Stored items

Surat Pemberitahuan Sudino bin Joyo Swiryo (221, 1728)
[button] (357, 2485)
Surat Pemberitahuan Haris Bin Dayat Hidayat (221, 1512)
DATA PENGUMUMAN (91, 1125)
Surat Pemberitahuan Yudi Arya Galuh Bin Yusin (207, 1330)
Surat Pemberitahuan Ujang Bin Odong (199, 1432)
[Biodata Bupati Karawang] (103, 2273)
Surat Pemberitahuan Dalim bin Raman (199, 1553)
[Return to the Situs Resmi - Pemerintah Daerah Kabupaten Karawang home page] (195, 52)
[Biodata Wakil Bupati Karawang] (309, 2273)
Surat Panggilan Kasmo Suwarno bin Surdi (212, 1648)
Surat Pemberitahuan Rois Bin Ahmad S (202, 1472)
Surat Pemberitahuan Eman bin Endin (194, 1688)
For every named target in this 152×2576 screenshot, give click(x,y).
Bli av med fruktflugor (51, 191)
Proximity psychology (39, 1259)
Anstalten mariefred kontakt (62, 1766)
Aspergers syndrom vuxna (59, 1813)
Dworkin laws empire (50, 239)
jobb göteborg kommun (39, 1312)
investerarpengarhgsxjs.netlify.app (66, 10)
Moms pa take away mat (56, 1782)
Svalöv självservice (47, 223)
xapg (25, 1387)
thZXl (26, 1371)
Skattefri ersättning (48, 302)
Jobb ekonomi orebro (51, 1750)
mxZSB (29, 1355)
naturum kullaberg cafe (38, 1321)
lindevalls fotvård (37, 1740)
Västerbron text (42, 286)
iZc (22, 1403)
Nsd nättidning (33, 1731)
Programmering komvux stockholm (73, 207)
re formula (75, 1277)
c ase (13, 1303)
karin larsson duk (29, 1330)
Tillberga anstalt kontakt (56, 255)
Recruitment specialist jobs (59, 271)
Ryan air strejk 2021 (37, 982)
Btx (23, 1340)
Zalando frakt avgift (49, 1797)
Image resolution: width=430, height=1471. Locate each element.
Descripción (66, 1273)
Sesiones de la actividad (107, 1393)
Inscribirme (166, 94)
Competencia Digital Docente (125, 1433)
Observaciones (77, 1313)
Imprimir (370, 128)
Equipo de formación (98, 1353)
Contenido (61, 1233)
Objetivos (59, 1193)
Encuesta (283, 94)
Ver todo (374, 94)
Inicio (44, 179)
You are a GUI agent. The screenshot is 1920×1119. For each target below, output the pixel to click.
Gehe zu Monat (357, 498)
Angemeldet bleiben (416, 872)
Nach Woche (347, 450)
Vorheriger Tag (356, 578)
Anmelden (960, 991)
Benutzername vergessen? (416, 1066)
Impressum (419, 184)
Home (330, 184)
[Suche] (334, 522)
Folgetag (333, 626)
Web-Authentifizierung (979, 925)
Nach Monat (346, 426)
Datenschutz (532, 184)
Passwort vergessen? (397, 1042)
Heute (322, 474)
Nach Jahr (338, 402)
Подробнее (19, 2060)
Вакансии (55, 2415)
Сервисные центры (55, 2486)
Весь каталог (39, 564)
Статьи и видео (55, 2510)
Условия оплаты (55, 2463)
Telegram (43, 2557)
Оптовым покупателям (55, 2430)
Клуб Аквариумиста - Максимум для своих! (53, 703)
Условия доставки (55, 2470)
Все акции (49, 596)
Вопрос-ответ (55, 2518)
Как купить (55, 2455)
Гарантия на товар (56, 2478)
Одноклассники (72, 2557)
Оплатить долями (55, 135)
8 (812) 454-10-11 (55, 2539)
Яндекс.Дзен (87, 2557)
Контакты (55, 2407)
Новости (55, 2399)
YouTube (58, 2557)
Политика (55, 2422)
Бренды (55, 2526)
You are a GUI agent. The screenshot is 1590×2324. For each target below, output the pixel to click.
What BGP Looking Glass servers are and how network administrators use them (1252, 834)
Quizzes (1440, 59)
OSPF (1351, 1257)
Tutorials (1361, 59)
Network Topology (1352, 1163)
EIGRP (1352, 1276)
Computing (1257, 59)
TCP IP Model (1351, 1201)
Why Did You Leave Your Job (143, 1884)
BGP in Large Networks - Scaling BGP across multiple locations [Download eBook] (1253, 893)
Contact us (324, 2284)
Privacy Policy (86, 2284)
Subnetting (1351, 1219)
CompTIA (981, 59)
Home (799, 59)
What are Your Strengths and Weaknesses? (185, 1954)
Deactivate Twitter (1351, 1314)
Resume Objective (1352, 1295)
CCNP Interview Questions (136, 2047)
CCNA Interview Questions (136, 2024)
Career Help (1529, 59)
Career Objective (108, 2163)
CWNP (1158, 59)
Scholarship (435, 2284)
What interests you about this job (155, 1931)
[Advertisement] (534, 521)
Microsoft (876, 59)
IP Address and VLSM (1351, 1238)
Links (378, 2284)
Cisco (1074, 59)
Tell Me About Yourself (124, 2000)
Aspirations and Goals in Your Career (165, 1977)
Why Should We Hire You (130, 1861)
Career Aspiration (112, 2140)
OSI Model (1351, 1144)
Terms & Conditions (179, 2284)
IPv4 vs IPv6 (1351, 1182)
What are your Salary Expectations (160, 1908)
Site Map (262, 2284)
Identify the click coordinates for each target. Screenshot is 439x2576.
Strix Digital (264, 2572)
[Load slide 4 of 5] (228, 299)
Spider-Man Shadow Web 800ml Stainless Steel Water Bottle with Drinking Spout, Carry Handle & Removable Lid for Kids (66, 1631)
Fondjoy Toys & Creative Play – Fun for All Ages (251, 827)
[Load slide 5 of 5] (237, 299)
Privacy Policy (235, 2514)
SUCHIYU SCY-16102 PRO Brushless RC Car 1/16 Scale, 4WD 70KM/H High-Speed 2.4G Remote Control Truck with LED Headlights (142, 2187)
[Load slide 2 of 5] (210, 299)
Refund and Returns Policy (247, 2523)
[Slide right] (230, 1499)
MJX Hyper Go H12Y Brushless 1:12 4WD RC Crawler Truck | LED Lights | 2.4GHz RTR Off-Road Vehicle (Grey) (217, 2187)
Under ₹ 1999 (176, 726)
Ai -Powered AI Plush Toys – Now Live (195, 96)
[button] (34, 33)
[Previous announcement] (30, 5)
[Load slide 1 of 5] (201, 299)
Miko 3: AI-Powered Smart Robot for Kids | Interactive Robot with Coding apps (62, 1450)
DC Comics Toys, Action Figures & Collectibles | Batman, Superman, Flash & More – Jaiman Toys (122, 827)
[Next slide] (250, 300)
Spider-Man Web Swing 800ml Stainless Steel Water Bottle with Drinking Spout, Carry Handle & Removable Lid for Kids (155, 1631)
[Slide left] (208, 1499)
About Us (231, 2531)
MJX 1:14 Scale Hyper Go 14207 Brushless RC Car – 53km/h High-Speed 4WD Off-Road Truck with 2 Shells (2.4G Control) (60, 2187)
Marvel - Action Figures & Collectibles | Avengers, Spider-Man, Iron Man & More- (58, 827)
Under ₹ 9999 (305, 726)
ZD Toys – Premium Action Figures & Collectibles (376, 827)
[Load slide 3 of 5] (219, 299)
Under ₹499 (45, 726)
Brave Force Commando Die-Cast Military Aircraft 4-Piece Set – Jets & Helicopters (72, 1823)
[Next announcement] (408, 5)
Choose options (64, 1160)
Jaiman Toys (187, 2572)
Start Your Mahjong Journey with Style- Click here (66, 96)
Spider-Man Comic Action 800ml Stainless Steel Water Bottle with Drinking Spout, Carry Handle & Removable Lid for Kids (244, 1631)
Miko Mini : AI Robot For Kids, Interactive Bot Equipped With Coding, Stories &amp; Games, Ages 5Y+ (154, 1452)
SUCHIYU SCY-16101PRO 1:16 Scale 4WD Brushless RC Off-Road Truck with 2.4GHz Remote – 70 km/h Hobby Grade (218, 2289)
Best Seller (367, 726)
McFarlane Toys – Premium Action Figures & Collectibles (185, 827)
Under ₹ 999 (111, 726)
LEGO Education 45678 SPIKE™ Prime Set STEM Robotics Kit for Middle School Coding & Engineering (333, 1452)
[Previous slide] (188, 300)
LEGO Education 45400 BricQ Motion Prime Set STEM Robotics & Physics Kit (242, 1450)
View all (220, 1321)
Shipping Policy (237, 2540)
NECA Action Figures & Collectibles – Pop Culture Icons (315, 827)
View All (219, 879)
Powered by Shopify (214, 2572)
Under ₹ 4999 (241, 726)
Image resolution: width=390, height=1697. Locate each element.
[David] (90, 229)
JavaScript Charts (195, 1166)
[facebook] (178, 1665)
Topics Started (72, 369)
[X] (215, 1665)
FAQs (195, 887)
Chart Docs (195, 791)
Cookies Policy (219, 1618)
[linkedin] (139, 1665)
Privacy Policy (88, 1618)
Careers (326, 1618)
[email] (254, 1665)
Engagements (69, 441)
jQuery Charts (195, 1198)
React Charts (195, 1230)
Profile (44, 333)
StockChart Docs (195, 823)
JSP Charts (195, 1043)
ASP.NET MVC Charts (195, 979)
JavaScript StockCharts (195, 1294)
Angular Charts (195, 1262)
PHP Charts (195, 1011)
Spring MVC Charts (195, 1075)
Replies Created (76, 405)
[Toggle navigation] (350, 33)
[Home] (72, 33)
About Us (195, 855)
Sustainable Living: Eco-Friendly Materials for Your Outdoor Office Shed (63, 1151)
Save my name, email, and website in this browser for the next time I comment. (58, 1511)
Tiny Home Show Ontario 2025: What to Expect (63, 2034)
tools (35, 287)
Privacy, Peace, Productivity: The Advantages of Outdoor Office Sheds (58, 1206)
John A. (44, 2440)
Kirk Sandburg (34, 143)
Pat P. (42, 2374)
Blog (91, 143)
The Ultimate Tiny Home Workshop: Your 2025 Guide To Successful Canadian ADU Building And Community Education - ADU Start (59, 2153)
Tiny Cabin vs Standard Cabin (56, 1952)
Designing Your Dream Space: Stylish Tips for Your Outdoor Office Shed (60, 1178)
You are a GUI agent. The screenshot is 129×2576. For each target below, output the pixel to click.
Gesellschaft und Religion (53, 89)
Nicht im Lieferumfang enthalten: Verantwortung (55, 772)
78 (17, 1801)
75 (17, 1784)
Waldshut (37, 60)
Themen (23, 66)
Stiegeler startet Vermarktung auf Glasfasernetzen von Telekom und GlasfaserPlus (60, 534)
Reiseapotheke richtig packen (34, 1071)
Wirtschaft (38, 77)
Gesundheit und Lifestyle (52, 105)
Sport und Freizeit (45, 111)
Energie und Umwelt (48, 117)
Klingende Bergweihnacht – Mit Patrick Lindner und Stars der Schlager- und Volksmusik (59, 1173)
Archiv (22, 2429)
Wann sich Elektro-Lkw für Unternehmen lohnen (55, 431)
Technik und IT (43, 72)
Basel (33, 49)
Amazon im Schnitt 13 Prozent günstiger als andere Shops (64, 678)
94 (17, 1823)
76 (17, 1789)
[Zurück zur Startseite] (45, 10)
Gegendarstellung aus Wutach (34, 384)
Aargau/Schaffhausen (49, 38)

_EXERCISE:_ Pick out the lines above containing the word "Handle", then copy them.

_ANSWER SECTION:_
Spider-Man Shadow Web 800ml Stainless Steel Water Bottle with Drinking Spout, Carry Handle & Removable Lid for Kids (66, 1631)
Spider-Man Web Swing 800ml Stainless Steel Water Bottle with Drinking Spout, Carry Handle & Removable Lid for Kids (155, 1631)
Spider-Man Comic Action 800ml Stainless Steel Water Bottle with Drinking Spout, Carry Handle & Removable Lid for Kids (244, 1631)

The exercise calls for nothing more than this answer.